CoreMatching: A Co-adaptive Sparse Inference Framework with Token and Neuron Pruning for Comprehensive Acceleration of Vision-Language Models
Qinsi Wang, Hancheng Ye, Ming-Yu Chung, Yudong Liu, Yueqian Lin, Martin Kuo, Mingyuan Ma, Jianyi Zhang, Yiran Chen
2025-05-28
Summary
This paper talks about CoreMatching, a new way to make vision-language models, which are AI systems that understand both images and text, run much faster and more efficiently.
What's the problem?
The problem is that these models are usually very large and slow because they process a lot of information at once, which makes them hard to use on regular computers or phones and can waste a lot of energy.
What's the solution?
To solve this, the researchers designed a framework that smartly cuts down on the amount of information the model has to process by removing unnecessary tokens (pieces of text or image data) and neurons (parts of the AI's brain).

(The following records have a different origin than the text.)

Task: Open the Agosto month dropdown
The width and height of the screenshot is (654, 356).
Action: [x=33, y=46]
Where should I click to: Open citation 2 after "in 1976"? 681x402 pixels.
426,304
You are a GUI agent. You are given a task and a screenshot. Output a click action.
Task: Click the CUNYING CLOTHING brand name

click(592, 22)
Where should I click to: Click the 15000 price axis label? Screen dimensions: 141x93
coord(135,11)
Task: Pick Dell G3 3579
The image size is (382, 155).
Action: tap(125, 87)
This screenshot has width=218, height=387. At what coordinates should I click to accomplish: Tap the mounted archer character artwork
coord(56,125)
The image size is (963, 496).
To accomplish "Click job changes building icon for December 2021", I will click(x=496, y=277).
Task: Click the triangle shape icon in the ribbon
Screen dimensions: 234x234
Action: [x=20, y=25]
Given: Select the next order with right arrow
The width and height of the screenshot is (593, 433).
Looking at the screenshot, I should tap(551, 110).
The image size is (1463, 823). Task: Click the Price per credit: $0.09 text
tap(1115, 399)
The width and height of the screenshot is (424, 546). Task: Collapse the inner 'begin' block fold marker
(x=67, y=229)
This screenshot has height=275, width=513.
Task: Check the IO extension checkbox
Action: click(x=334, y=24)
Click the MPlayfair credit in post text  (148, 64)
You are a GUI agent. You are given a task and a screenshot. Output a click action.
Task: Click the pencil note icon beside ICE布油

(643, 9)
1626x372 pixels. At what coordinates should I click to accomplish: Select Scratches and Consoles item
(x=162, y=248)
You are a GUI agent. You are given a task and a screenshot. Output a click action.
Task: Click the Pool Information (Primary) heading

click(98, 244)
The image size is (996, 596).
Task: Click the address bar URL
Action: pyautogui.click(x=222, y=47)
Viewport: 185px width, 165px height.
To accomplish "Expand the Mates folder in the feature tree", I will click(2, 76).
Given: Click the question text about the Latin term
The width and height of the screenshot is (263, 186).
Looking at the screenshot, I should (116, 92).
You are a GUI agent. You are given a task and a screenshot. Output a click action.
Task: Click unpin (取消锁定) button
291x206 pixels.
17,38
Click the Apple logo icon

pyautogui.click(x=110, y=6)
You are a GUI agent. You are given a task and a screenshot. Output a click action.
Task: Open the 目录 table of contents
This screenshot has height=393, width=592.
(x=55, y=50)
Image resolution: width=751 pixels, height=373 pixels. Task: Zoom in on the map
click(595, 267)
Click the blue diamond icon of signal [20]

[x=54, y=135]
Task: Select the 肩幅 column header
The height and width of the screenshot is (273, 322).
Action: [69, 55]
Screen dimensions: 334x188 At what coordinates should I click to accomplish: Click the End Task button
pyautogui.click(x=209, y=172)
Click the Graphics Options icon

This co-adaptive pruning makes the model lighter and quicker without losing accuracy.
Why it matters?
This is important because it allows powerful AI models to be used on more devices and in more situations, making them more accessible and practical for everyday use, from apps to smart devices.
Abstract
A core-matching framework enhances inference efficiency in vision-language models by leveraging the synergy between token and neuron sparsity, outperforming baselines across multiple tasks and devices.